El fundador de Jabbem, Devon Taylor, describió los casos como una lucha por la supervivencia. “El mar es la única fuente de alimento salvaje en Jamaica. Y cuando nos cortan el acceso al mar, en realidad nos estamos preparando para morir de hambre”, dijo. Roseroy Gay, de 64 años, quien ha pescado en las aguas del Blue Lagoon desde 1979, dijo que los cambios en las zonas de pesca y los cierres de playas le habían obligado a depender del apoyo de sus hijos y otros familiares en el extranjero.

Preocupaciones por el sustento

Otros medios de vida también están en riesgo. Clive “Up Up” Ivy, quien vende esculturas de madera pintadas y collares de cuentas en Little Dunn’s River, dijo que la incertidumbre y los cierres de la playa estaban teniendo un impacto notable en su capacidad para ganarse la vida.

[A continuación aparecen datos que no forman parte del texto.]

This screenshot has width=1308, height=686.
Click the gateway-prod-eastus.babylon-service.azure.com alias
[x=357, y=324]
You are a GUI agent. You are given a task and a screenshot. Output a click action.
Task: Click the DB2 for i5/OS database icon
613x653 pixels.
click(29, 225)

Jabbem y otros grupos comunitarios esperan que los casos terminen con la Ley de Control de Playas de 1956, que dio al estado la propiedad de la ribera y del lecho marino del país, lo que significa que cualquiera que quiera usar o desarrollar una playa necesita permiso gubernamental.

Los activistas dicen que la ley, que data de cuando Jamaica era una colonia británica, respalda una industria turística de todo incluido de miles de millones de dólares que canaliza beneficios fuera del país o hacia una minoría privilegiada. Taylor dijo que el sistema perpetúa la carencia de tierra y la desigualdad. “El primer ministro tiene el poder, a través de su gabinete, para abordar estos temas. Es una falta de voluntad política y no comienza con este primer ministro, porque la Ley de Control de Playas ha estado en vigor desde 1956 y Jamaica ha tenido gobiernos sucesivos que no intentaron derogarla”, dijo.

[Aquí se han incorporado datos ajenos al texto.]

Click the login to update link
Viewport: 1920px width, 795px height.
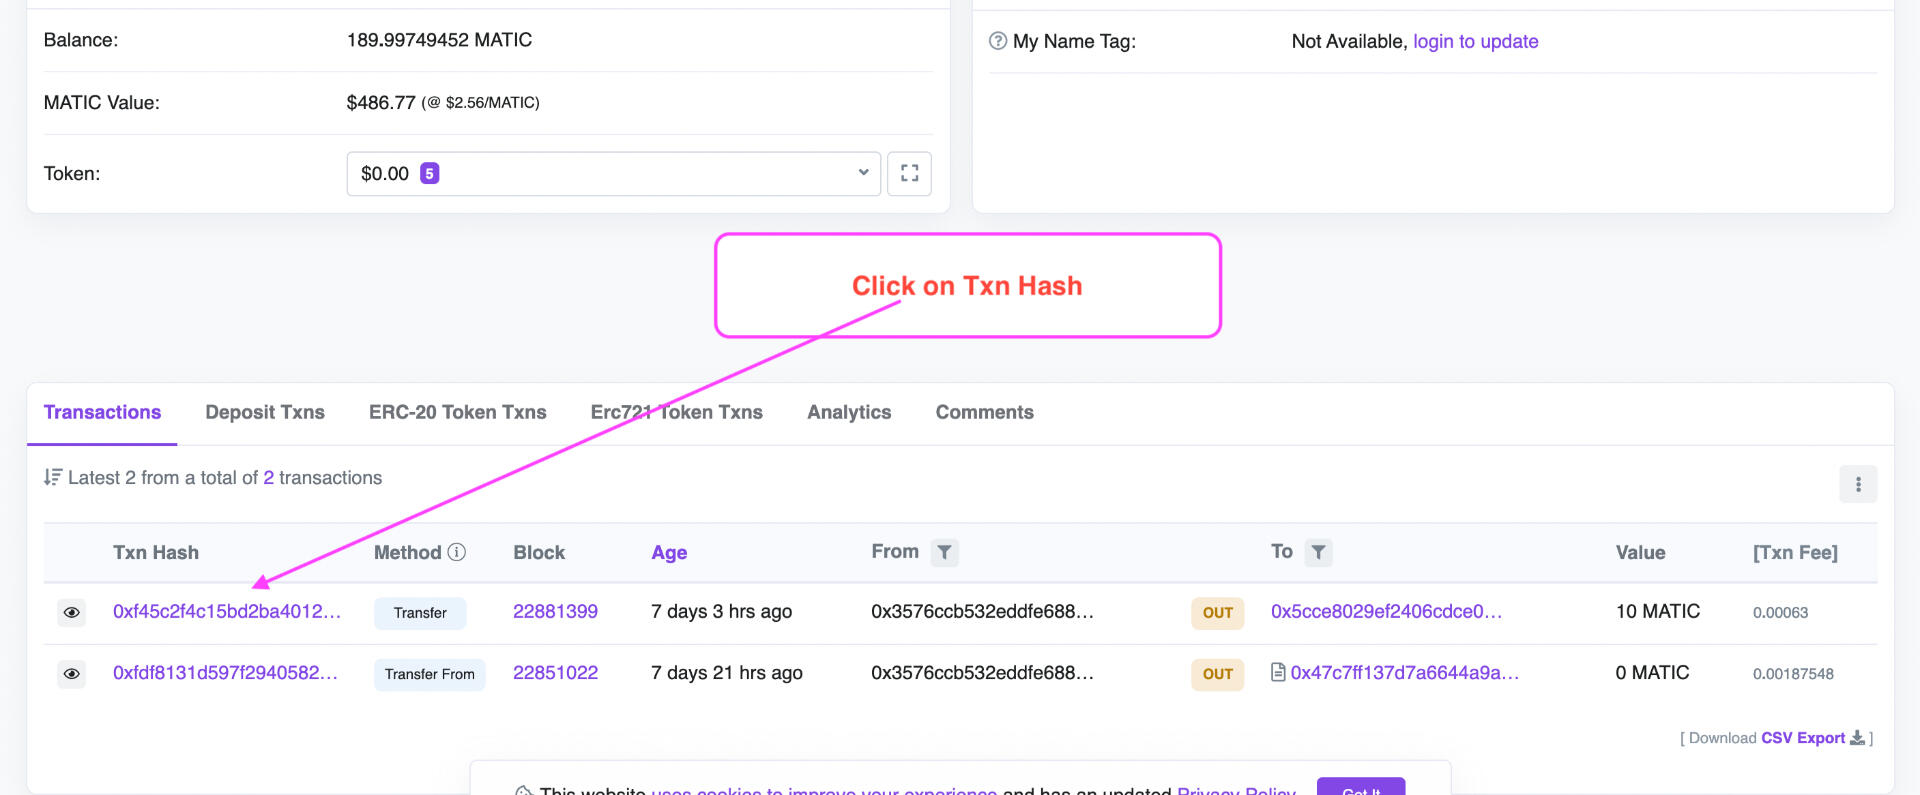[x=1475, y=41]
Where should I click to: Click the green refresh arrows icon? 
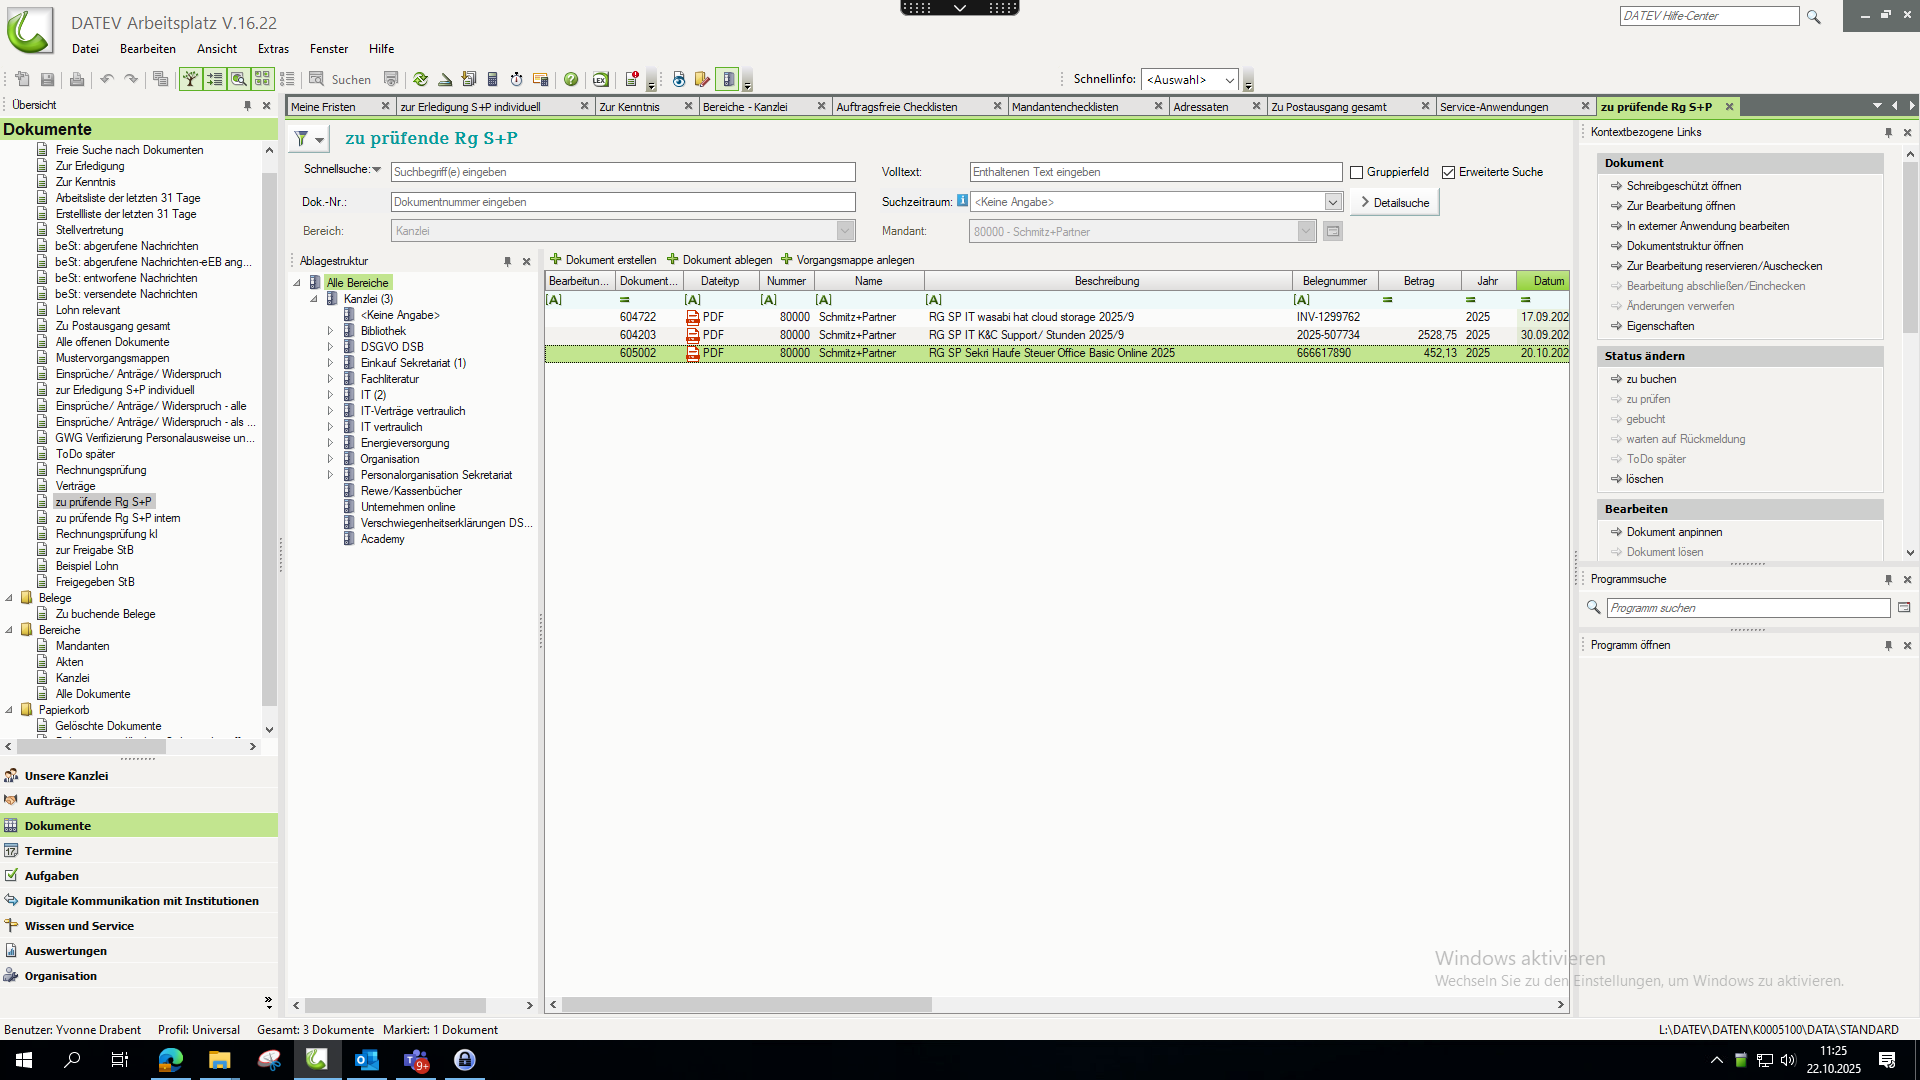[x=421, y=79]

Respuesta gubernamental y impacto en el turismo

Matthew Samuda, ministro de Medio Ambiente y Cambio Climático, dijo que, aunque “la idea del acceso necesita explorarse”, el gobierno debía considerar cómo podría convertir los activos naturales de Jamaica en “beneficios económicos que ayuden a ti, a mí, a cada ciudadano, al más pobre entre nosotros, al más rico entre nosotros”. Dijo que entre 112,000 y 116,000 jamaicanos trabajan en el sector turístico, y se estima que 300,000 a 350,000,más del 10% de la población— se benefician a través de industrias relacionadas como la agricultura, el transporte, la venta de artesanías y la ingeniería eléctrica.

“Las aprobaciones recientes para nuevos desarrollos… especialmente cuando se involucraba tierra pública en el desarrollo, han insistido en que los desarrolladores reserven pasajes hacia el mar”, dijo Samuda. “Jamaica tiene el compromiso de su gobierno de asegurar que sus activos naturales también beneficien a sus ciudadanos.” En marzo, el primer ministro, Andrew Holness, propuso una política de acceso y gestión de playas, que promete modernizar la legislación y aumentar el acceso. Pero los activistas dicen que la política aún permite restricciones inaceptables.

Taylor dijo: “Lo que esa política intenta decir es que los jamaicanos no tendrán derechos fundamentales. Solo tendrán derechos calificados. Y ese derecho calificado será establecido por una licencia que un desarrollador tenga para la playa.” Damion Coombs, director de participación comunitaria de Jabbem, coincidió con sus preocupaciones. “Todavía estamos hablando de ‘derechos calificados’, lo que significa que alguien puede decidir si entra o no —y quizás cobrar una tarifa. Lo que luchamos es por derechos libres, legales, sin restricciones, para siempre”, dijo.